Copy the records below word for word, leaving out the pictures.
________________
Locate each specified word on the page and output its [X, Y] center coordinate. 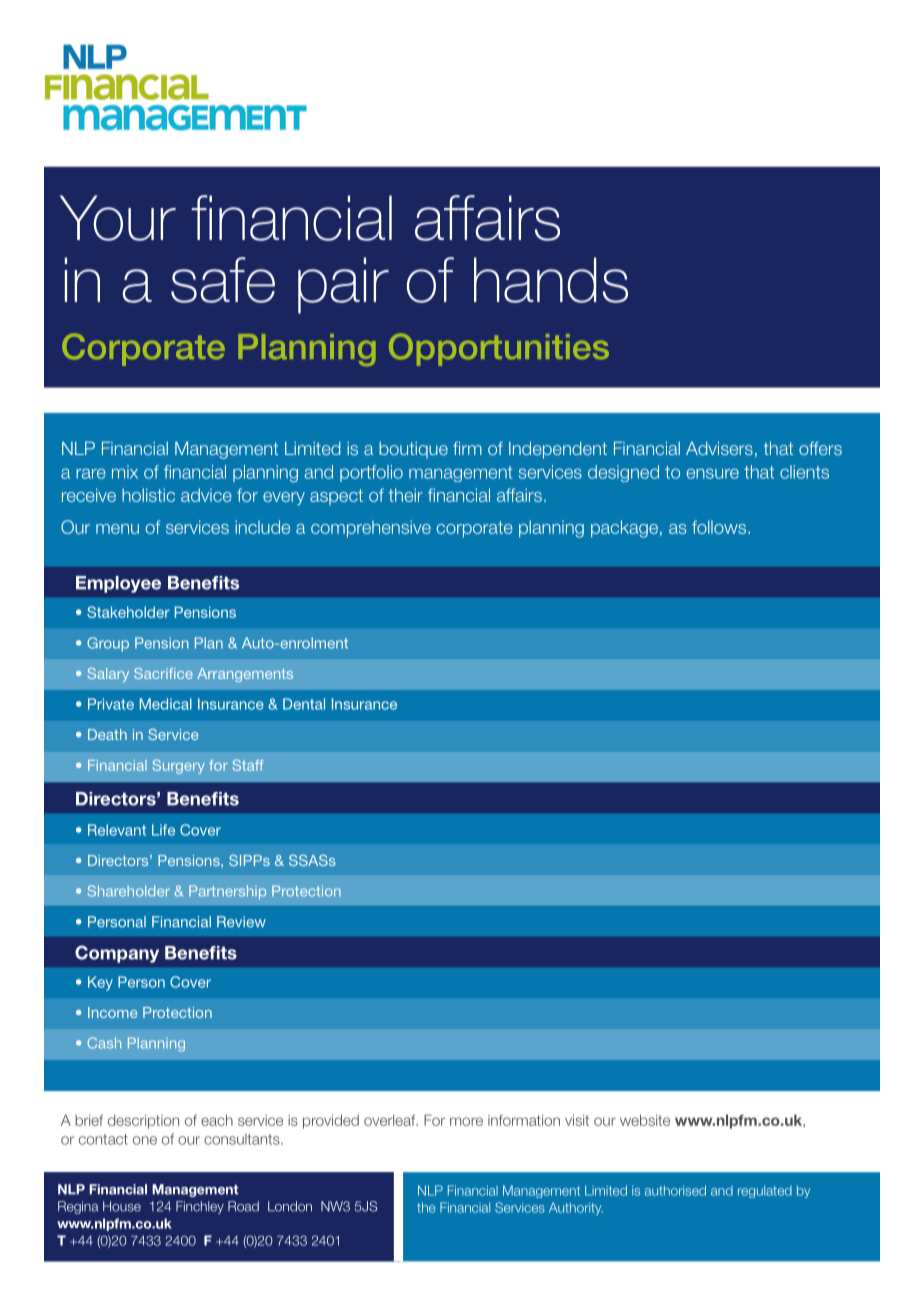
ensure [712, 473]
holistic [148, 495]
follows [720, 527]
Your [118, 218]
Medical [166, 704]
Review [241, 922]
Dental [304, 704]
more [466, 1121]
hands [551, 280]
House [122, 1206]
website [645, 1120]
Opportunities [499, 349]
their [405, 495]
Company [117, 954]
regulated [765, 1192]
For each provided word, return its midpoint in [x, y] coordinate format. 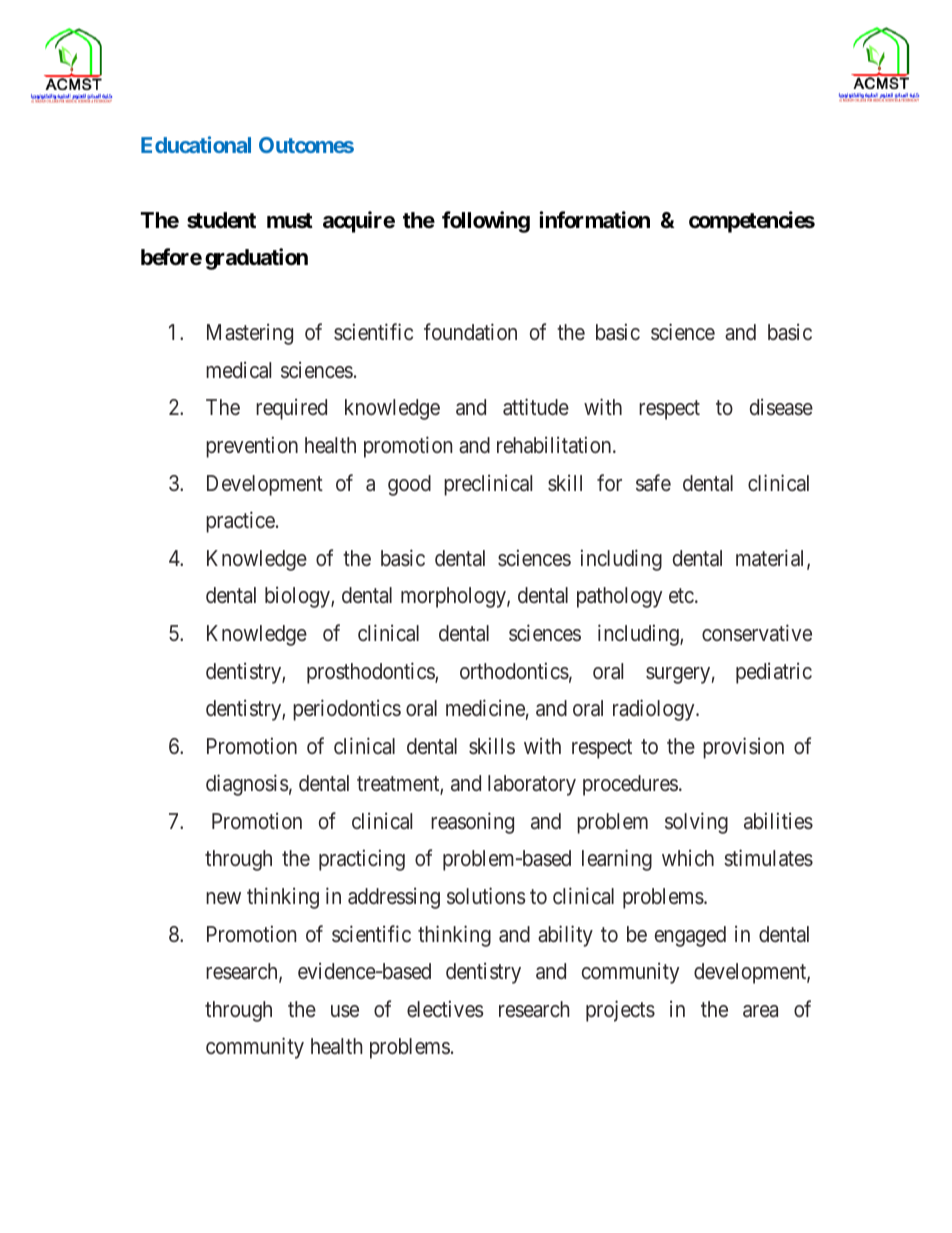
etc [681, 596]
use [345, 1011]
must [290, 220]
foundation [470, 331]
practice [240, 522]
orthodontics [514, 671]
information [594, 220]
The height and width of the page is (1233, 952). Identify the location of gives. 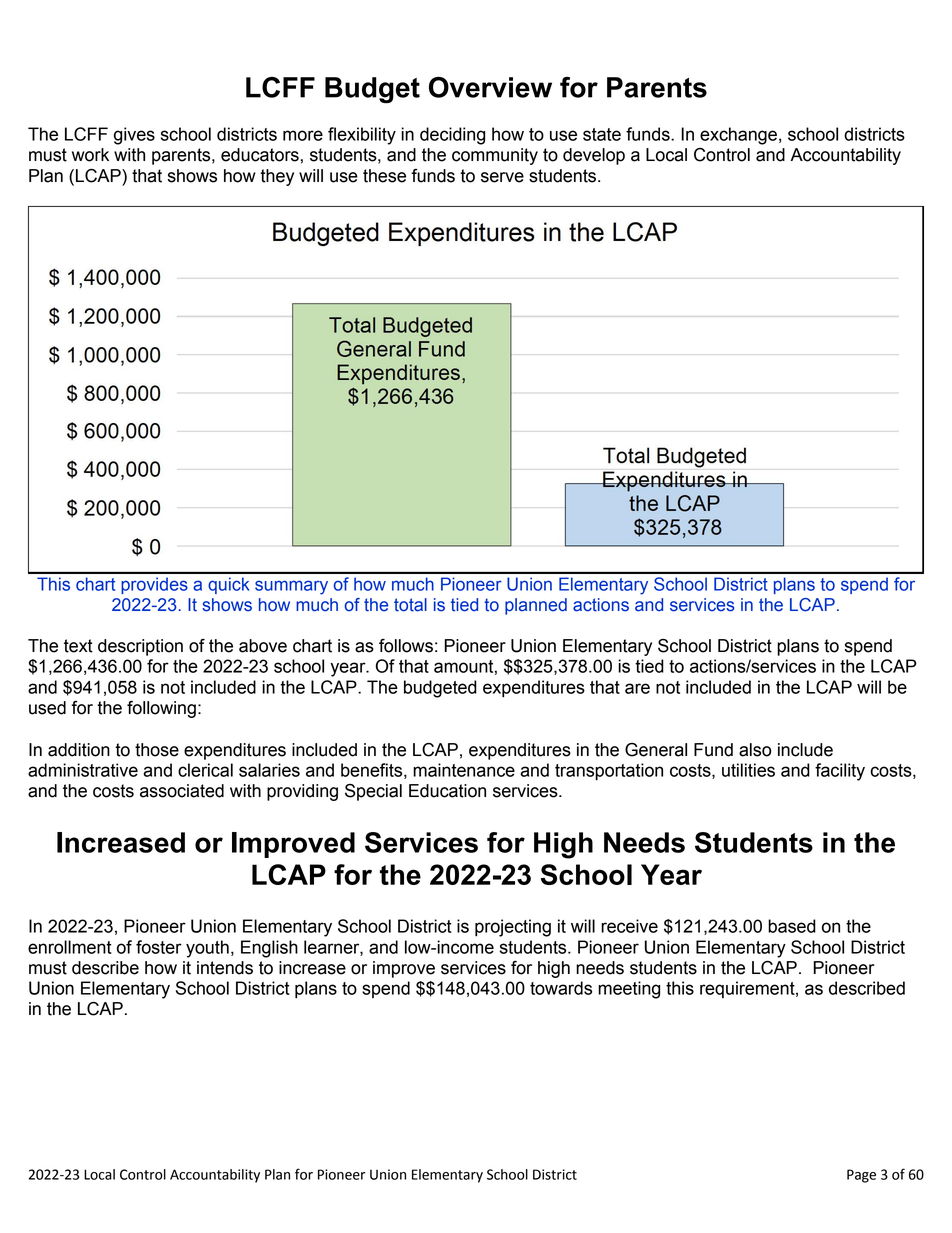
(134, 136).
________________
CORRECT ANSWER =>
Locate each specified word on the page and output its [X, Y] center coordinate. 
ensure [712, 473]
holistic [148, 495]
follows [720, 527]
Your [118, 218]
Medical [166, 704]
Review [241, 922]
Dental [304, 704]
more [466, 1121]
hands [551, 280]
House [122, 1206]
website [645, 1120]
Opportunities [499, 349]
their [405, 495]
Company [117, 954]
regulated [765, 1192]
For each provided word, return its midpoint in [x, y] coordinate format. 
etc [681, 596]
use [345, 1011]
must [290, 220]
foundation [470, 331]
practice [240, 522]
orthodontics [514, 671]
information [594, 220]
The height and width of the page is (1233, 952). Identify the location of gives. 
(134, 136).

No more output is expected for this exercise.